I just finished an absolutely scandalous book. It was so titillating and subversive it was banned in Ireland, and it’s listed on the American Library Associations most challenged books. Needless to say it’s got me thinking.
Aldous Huxley’s “Brave New World” was published in 1932. It’s set in the year 2540 AD. In the paradise Huxley envisions the traditional family structure of marriage, and parenthood is gone, and so is organized religion. Most recreation in this new world centers around sex, and a drug “Soma”.
In this futuristic world humans are no longer born, they’re mass produced in “Fertilization” factories. From infancy everyone is conditioned through sleep-learning to conform to one of five castes. The highest level Alphas are the controllers and managers. Chemicals are used in the hatchery process to inhibit the physical and cognitive ability of those destined for the lower castes.

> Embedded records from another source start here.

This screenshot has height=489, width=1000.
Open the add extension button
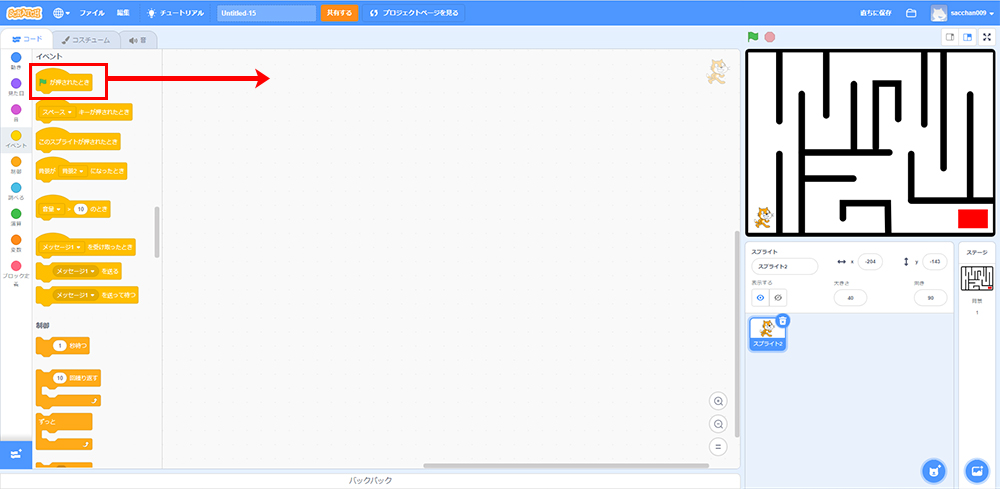click(x=15, y=454)
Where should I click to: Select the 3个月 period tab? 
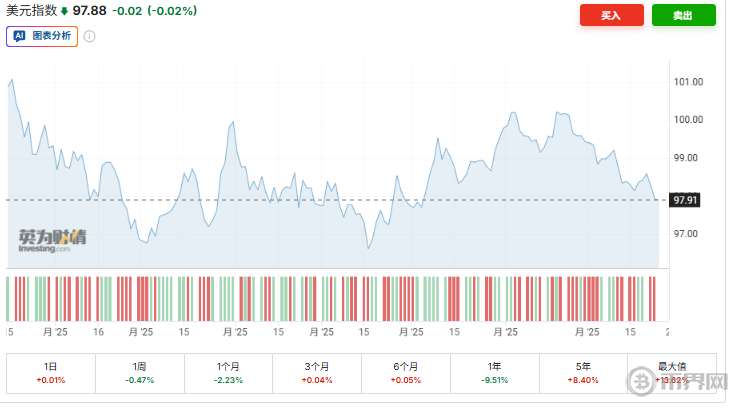coord(317,373)
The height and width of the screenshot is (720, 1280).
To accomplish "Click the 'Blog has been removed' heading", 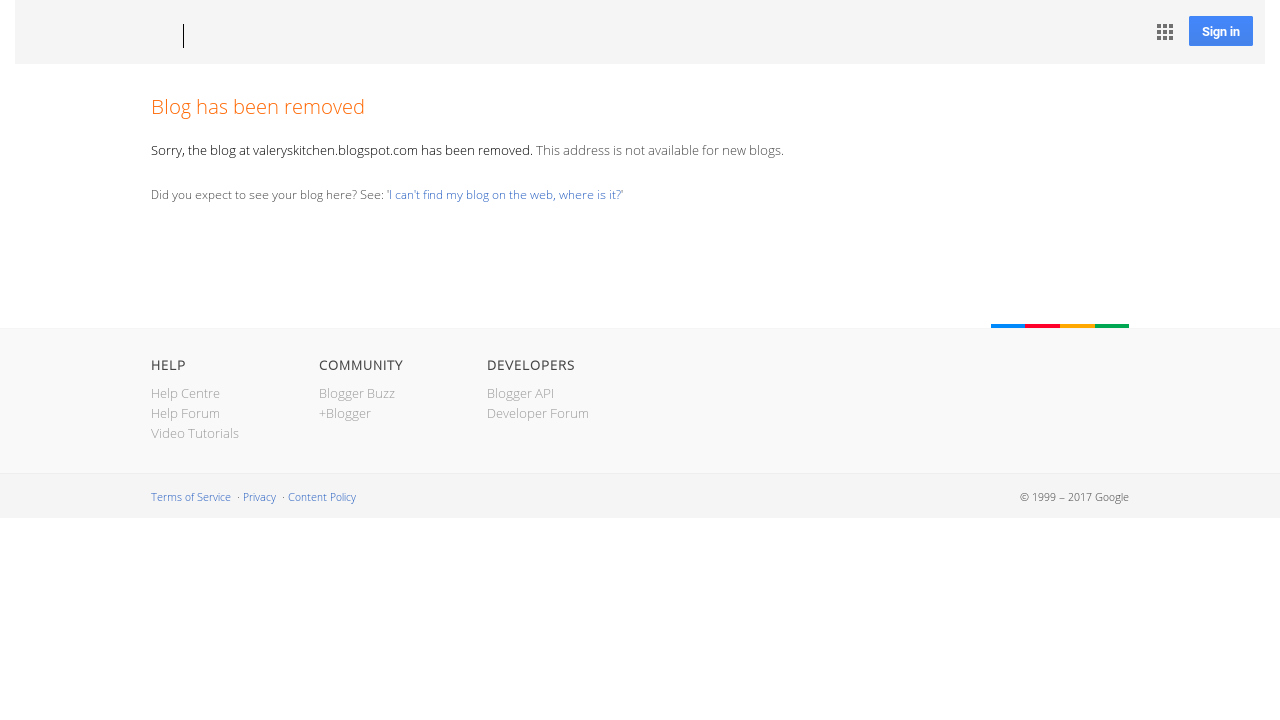I will click(x=258, y=107).
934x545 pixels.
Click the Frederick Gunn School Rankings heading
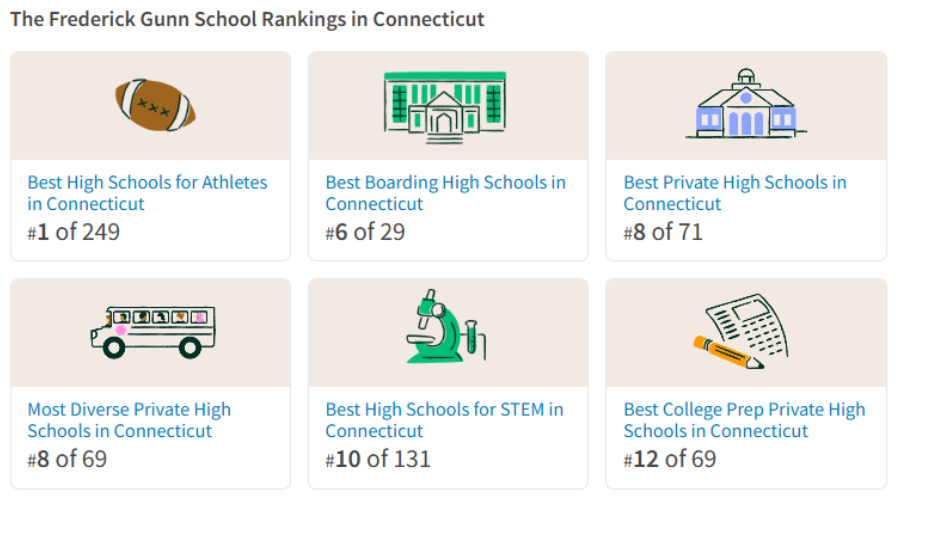247,20
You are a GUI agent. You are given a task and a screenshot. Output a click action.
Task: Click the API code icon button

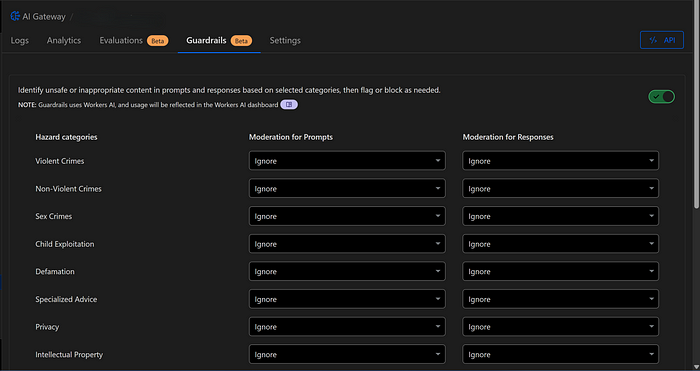662,40
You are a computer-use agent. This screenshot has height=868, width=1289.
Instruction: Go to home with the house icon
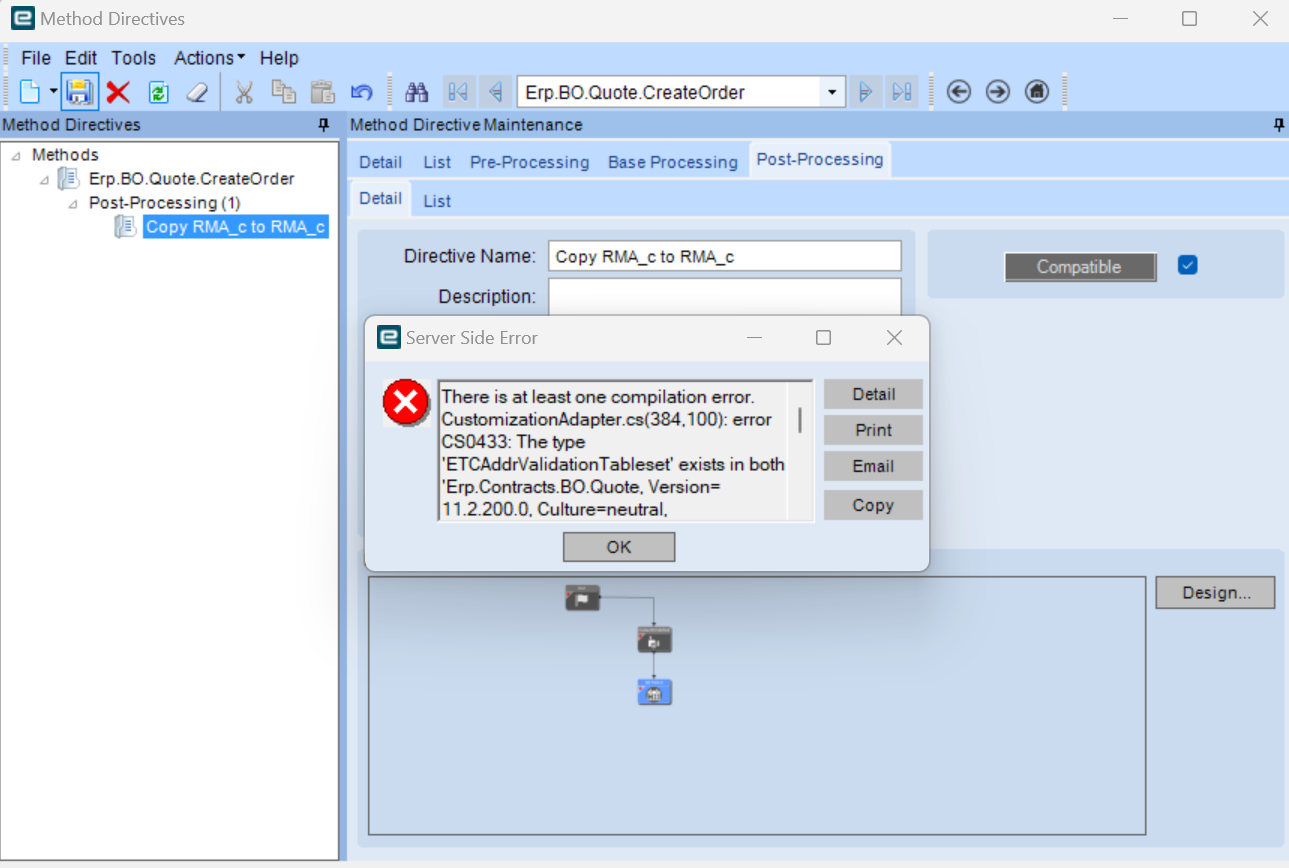(x=1036, y=91)
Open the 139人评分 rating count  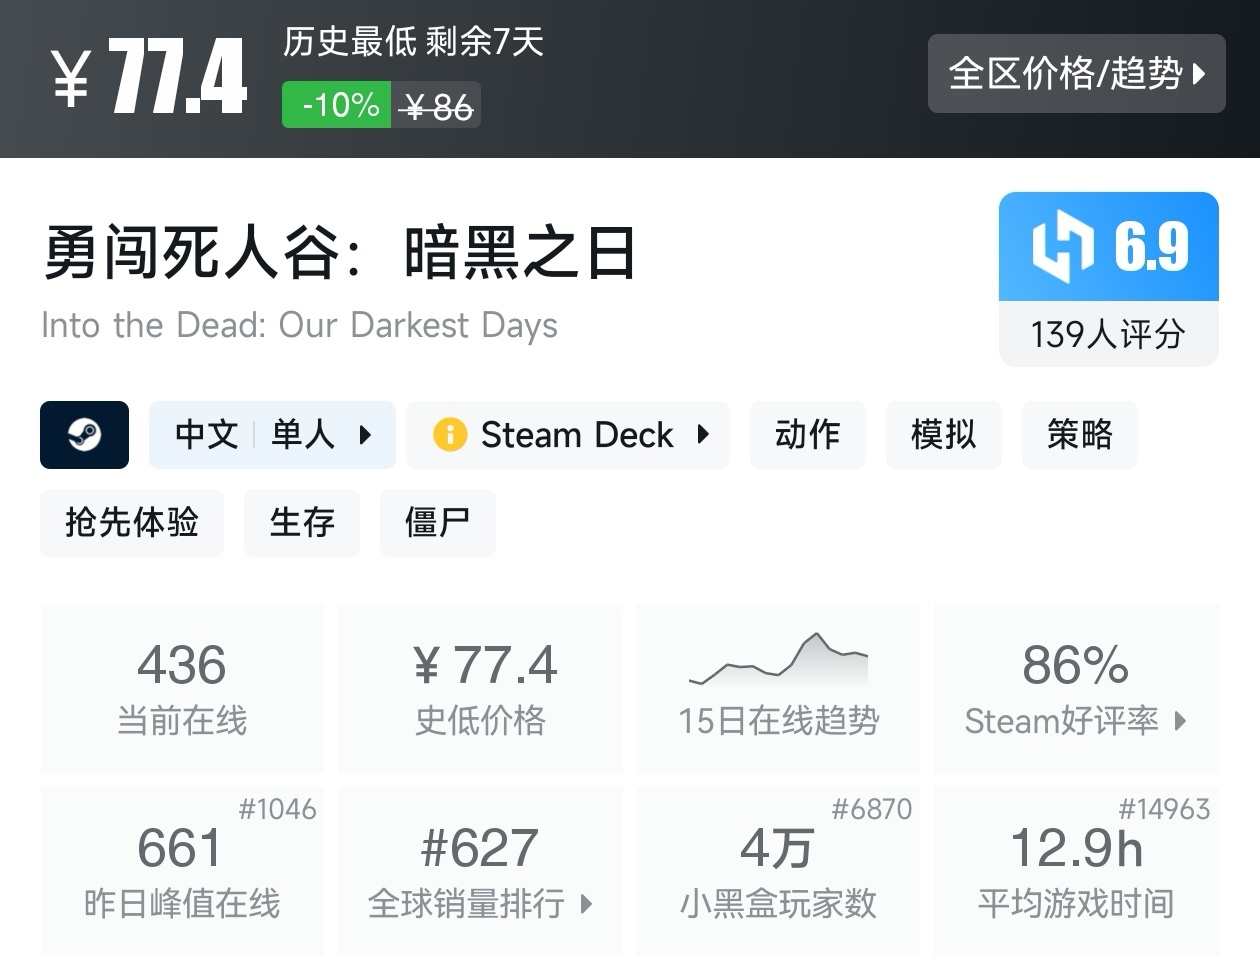pos(1108,334)
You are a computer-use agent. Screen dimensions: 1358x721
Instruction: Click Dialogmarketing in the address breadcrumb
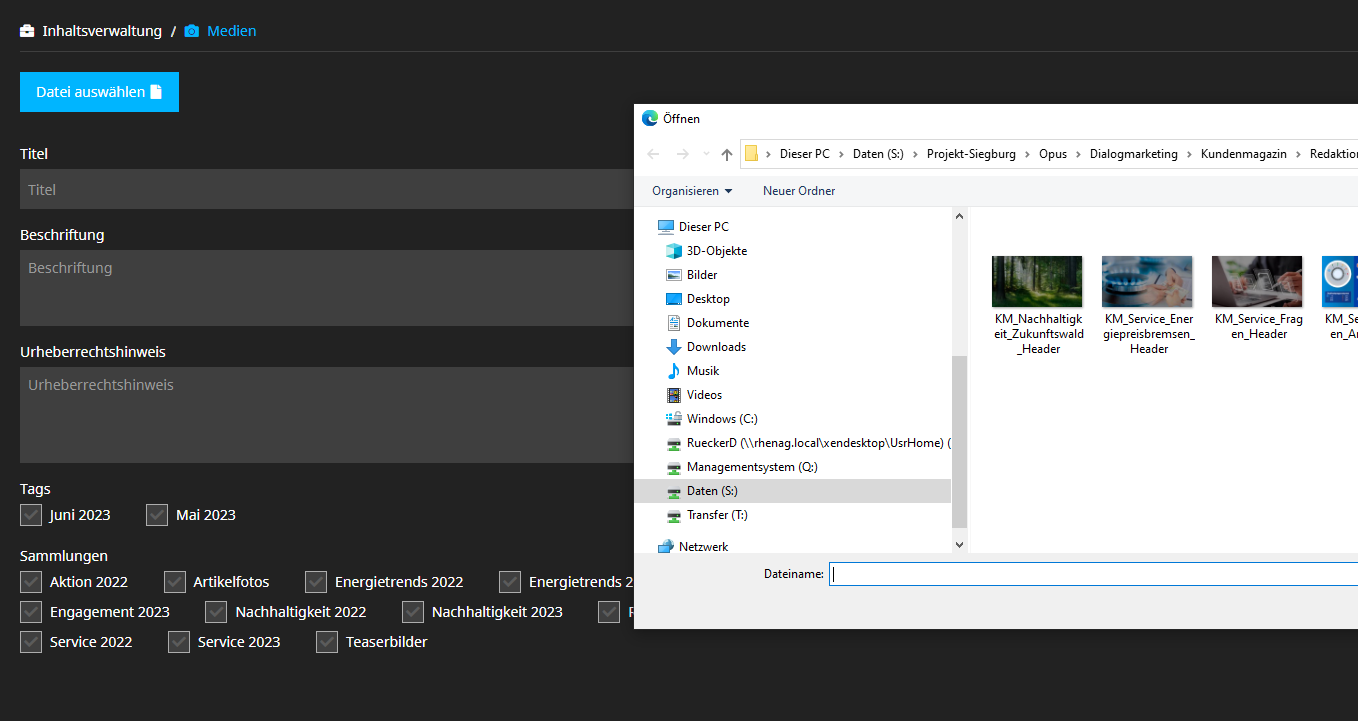(1133, 154)
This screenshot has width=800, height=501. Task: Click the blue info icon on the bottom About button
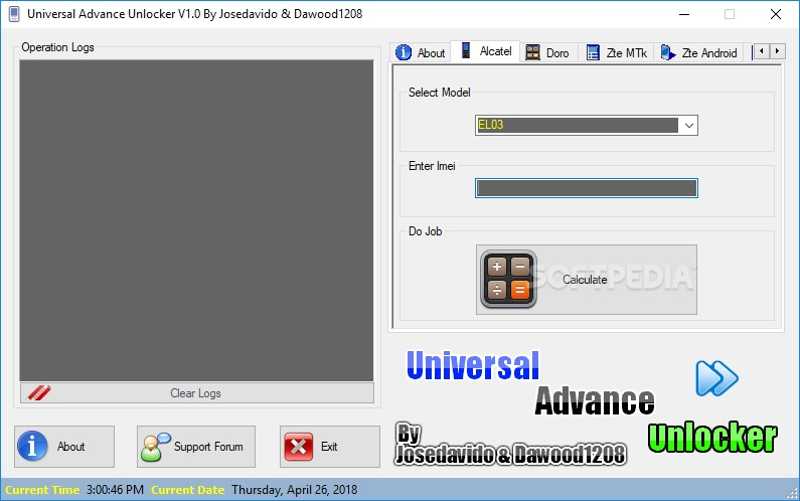(34, 447)
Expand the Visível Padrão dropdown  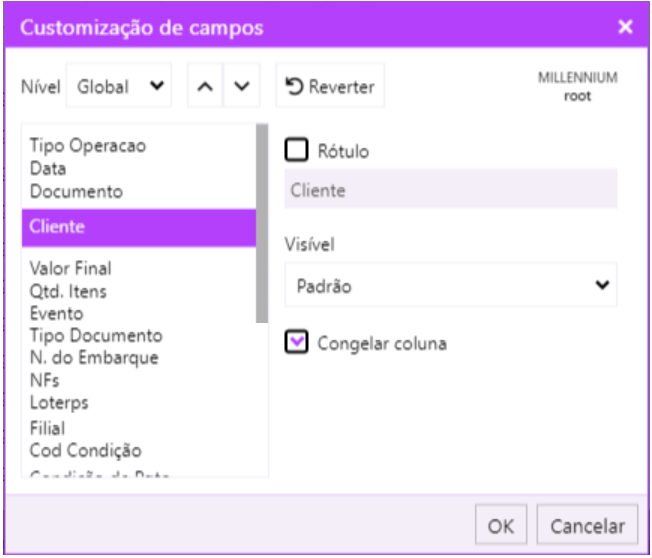coord(450,285)
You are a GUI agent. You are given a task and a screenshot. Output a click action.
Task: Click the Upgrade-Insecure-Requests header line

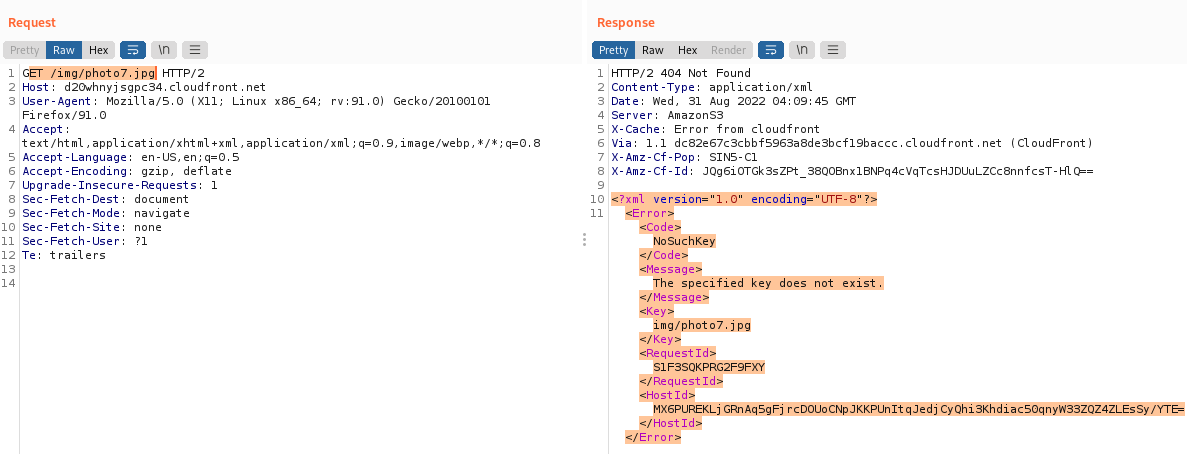(119, 185)
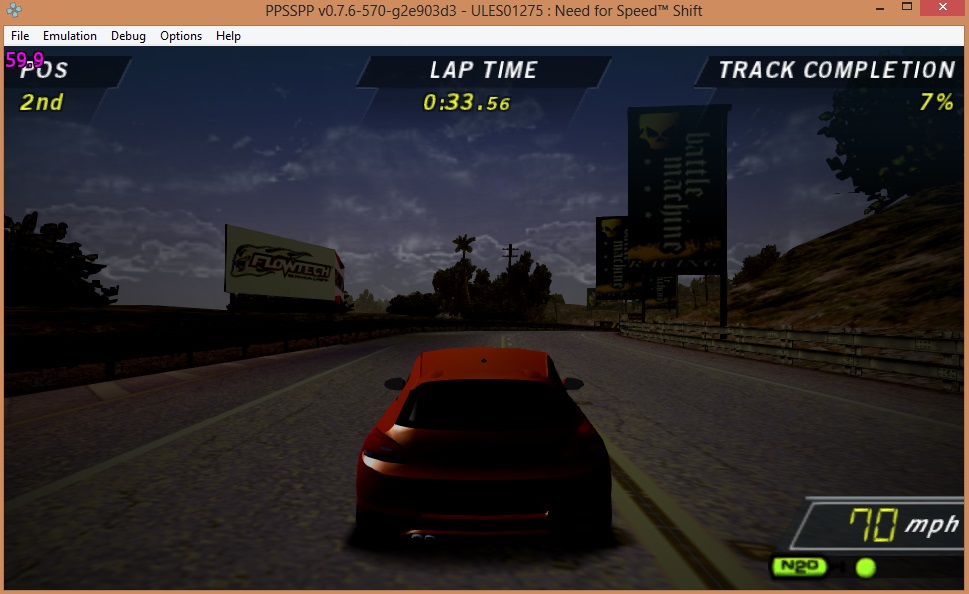Open the Help menu
This screenshot has height=594, width=969.
pyautogui.click(x=228, y=36)
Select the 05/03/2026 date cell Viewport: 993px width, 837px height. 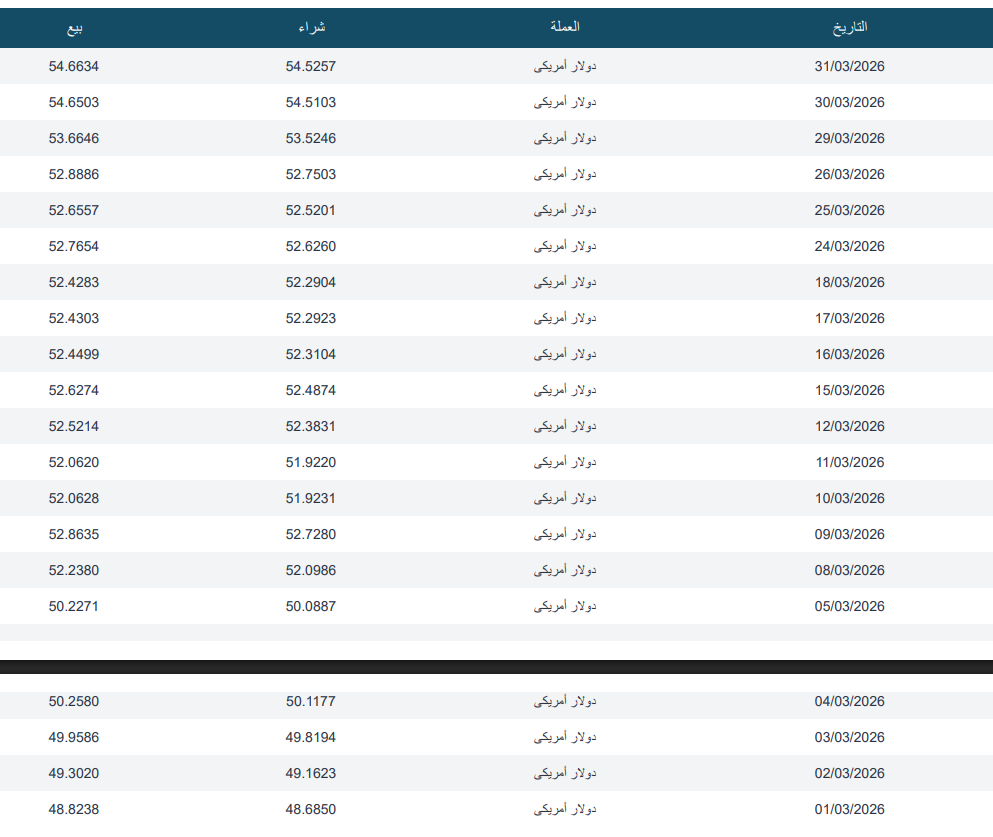tap(849, 606)
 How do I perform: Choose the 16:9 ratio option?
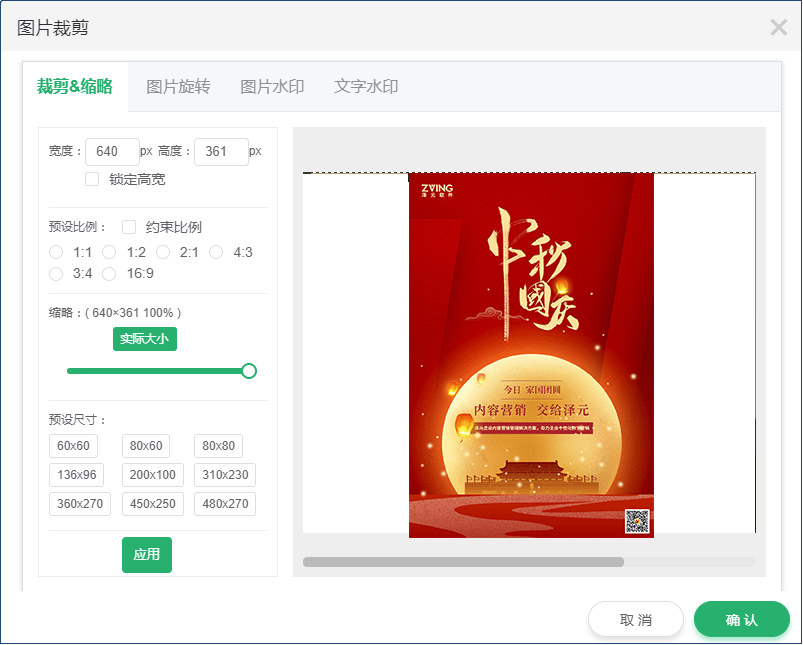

The whole idea is to maintain order and stability. There is no competition, because no one strives to change their predestined and carefully conditioned lot. There are no broken hearts over lost love, because everyone “belongs” to everyone. Family and national loyalties that often produce conflicts are avoided, because there are no families or nations.
Of course, these elements of society that are the source of our deepest pains, also fuel our greatest joys.
One the characters is the illegitimate son of an Alpha controller, and a stranded Beta female. On the Indian reservation where he is raised, John is exposed to everything the “civilized” world has rejected. As an outsider among the natives, he finds solace in an old copy of the works of Shakespeare.
When John is taken to the new world he’s called the “Savage”. By then he’s already fallen in love with Lenina, a young visitor to the reservation. As you might imagine, the relationship, and John’s life plays out like a Shakespearean tragedy.
Through a few brief pages of satirical fiction Huxley paints a grim picture of what the world might become stripped of all spirituality and morality, and fueled by base desires and material consumption.
Today, some might argue we are closer to Huxley’s New World than we think. I however, am hopeful that mankind will come to grips with the good and bad of humanity, and somehow find a peaceful balance.
Critics call “Brave New World” “anti-family”, and “anti-religion”. Personally, I find the book very thought provoking, and that I think is what good literature is all about. You can bet there will be plenty more “banned” books on my reading list.